Well, it’s of a piece with Borderlands’ overall design philosophy, which seems to be to lavish attention on the core gameplay and art, be just adequate in UI and story, and quite annoying in setting up co-op and in voice support.  I didn’t think anything could make me miss the Left 4 Dead lobby system, but Borderlands does. 

Fights range from easy to awesome-difficult.  They’re most fun in co-op, especially once you figure out the shield system.  (I had a fast health regen shield for most of the game, which was nice becaue I rarely needed to heal– but in a battle I’d die way too often.  It works better to have high shield capacity and retreat when it’s exhausted.)
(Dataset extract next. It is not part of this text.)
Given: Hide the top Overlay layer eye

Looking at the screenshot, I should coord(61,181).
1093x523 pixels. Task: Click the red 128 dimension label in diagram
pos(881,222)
I’m somewhat frustrated with the looting mechanic.  You don’t get enough inventory slots till near the end; this means you’re constantly evaluating new guns, and I find this hard to do in co-op when everyone’s rushing to the next checkbox.  You can compare guns, but you can’t directly see damage per second, and it’s hard to evaluate how this is affected by other features, such as elemental damage.  It’s cumbersome to change what weapons are equipped, and you can’t even change weapons if your inventory is full.

bl vault

Picturesque Eridian ruins

The planet of Pandora is mostly a trashed, polluted nightmare… but it can be quite beautiful at times.  It’s about as close as you can get to walking around in a Moebius comic.

People seem to either love or hate the Claptraps, the little robots.  I think they’re cute.  There’s an amusing cutscene that plays off the movie convention that to show that a character is really evil, he kills a small animal: one of the villains blows away a Claptrap.

The UI is full of annoyances.  E.g. the key to turbocharge your vehicle is different from your sprint key; you should be able to fill up on ammo with a single action; you can get class mods that increase skills but there’s no feedback as to what the effective skill level is; completed quests seem to be unsorted.  One imagines Randy Pitchford in bug triage sessions asking “Is this related to shoot n’ loot?  If not, forget it.”   But don’t pass on the game because of it; these things are liveable.